Eu resolvi me entender com a minha química cerebral que nem com a minha miopia. Aliás, tanto a miopia quanto a depressão são coisas de família. Isso e uma aversão patológica a abraços longos.

Eu lentamente aprendi a ir no psiquiatra que nem eu vou no oftalmo. Ir na farmácia e assinar aquele monte de via da receita médica que nem ir na Fotótica. Experimento tudo quanto é tipo de exercício pra ver qual me ajuda a ter mais serotonina na cabeça que nem ir na fisioterapia pro meu tornozelo. Aliás, nesse terceiro eu preciso tomar mais vergonha na cara, na fisio e no exercício. Ordens médicas.

Eu passei a olhar pra um começo de crise de ansiedade como um começo de gripe. É hora de desacelerar pra evitar piorar.

Se piorar. Que nem a gripe que vira pneumonia. Eu peço ajuda.

E é aí que poder dizer “oi eu tenho depressão” ou no meu caso “oi eu tenho depressão e ansiedade” me ajuda.

É o único jeito de conseguir a outra parte da ajuda que eu preciso: a de humanos. Da minha psicóloga, amigos, família e até um taxista que já me dirigiu em meio a uma crise de pânico e nem gostava do Maluf.

É bem mais fácil pedir mais ajuda quando as pessoas que te amam estão pelo menos avisadas do rolê do que ter que explicar TUDO (link para vídeo com tudo) na pior hora.

Uma coisa.
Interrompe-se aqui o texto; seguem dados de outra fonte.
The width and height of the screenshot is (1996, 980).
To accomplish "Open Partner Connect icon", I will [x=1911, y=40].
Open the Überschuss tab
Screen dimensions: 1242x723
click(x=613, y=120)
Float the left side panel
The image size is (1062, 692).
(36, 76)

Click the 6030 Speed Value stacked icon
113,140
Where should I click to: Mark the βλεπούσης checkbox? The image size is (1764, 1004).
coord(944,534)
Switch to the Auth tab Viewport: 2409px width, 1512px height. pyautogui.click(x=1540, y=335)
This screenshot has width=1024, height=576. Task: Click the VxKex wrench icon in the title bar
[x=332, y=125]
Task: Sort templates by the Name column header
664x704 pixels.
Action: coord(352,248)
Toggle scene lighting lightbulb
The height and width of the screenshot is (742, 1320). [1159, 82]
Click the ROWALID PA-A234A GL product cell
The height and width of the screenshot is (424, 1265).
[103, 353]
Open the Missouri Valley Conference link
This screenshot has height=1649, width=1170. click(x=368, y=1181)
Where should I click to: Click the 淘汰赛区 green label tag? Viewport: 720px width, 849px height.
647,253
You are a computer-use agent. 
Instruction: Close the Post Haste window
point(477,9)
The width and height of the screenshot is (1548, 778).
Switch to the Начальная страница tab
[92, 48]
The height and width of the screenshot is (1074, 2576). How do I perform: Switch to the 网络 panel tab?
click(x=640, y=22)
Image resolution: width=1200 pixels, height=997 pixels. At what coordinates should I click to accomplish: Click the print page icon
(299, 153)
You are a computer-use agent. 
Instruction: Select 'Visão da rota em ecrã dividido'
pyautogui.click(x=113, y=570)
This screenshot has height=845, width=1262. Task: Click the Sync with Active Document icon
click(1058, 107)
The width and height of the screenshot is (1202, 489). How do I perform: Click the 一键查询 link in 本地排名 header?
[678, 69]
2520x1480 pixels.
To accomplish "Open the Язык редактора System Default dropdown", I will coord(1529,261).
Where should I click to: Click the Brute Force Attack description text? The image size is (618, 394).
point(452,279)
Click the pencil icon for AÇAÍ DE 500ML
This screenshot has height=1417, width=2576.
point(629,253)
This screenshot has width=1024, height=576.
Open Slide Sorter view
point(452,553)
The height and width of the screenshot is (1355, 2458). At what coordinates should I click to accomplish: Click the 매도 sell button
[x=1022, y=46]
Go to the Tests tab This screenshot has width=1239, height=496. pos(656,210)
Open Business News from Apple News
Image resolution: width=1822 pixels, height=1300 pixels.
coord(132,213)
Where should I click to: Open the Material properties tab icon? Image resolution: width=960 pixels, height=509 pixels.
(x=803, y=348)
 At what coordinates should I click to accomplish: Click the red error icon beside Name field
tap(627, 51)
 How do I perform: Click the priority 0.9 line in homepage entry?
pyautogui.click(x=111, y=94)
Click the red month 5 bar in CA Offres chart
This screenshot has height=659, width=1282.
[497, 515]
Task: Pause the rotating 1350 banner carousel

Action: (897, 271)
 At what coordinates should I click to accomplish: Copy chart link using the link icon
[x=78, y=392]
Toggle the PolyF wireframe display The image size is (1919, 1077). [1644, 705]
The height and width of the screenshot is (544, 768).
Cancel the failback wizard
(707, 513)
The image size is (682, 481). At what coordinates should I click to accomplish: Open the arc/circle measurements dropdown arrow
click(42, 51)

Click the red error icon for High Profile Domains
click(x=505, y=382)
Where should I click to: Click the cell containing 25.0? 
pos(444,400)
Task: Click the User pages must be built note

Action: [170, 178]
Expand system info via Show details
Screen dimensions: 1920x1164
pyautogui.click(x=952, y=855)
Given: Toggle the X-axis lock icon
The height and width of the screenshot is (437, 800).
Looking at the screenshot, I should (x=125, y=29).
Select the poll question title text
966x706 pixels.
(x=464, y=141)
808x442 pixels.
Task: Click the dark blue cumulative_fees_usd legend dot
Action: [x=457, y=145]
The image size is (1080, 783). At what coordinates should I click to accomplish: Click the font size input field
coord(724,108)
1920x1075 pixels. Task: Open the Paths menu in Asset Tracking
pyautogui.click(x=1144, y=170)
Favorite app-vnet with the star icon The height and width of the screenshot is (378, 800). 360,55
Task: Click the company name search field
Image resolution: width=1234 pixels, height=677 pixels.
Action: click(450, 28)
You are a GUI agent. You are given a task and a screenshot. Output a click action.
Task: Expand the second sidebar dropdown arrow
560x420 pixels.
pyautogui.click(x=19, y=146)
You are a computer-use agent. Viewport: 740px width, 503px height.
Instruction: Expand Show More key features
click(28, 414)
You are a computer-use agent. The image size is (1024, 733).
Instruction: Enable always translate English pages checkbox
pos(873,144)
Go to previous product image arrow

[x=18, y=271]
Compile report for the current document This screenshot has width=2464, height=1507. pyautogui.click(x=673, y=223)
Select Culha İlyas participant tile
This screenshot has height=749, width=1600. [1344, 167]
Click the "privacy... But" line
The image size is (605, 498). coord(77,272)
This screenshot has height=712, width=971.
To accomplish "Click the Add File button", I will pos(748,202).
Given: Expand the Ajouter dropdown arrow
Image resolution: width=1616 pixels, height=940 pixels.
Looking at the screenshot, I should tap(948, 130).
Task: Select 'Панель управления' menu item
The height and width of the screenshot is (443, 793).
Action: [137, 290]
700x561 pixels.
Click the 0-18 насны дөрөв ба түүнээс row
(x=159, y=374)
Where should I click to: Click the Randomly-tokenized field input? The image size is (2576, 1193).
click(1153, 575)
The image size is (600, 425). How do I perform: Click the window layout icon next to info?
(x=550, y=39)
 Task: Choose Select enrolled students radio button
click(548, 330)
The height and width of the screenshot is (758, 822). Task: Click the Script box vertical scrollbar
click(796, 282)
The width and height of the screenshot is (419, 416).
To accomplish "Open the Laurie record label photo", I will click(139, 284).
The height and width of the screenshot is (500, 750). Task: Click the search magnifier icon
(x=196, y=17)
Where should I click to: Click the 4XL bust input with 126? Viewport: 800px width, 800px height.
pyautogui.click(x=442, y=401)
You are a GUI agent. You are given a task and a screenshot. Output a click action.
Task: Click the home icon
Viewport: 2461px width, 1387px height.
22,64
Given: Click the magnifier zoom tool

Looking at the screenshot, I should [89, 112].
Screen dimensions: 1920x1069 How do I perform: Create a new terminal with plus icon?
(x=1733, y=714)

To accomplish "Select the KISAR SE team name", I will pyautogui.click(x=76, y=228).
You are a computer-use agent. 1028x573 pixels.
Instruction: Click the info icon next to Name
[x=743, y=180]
Não me leve à mal, elas não vão entender. Mas, pelo menos com o tempo elas vão entender que não entendem. Talvez você tenha um amigx que vai correr atrás de estudar a doença pra te entender melhor. Talvez você ache um vídeo que te ajuda a explicar.

Talvez um dia eu consiga fazer uma comédia pop sobre depressão. Todo mundo vai entender melhor essa coisa super 'diversão para a família toda' que é depressão clínica. 

A Globo Filmes vai exibir o filme no Brasil todo. Vai fazer mais sucesso que Minha Mãe é uma Peça 2 (menos que o 1, sejamos razoáveis). E aí o estigma vai acabar. O mundo vai se abraçar.

Mas, não vai me abraçar, por favor. Já avisei que não é minha praia.

Enquanto eu não resolvo o estigma secular da saúde psiquiátrica com um roteiro só... 

Conte prum amigo. Para um parente. Para um grupo de apoio.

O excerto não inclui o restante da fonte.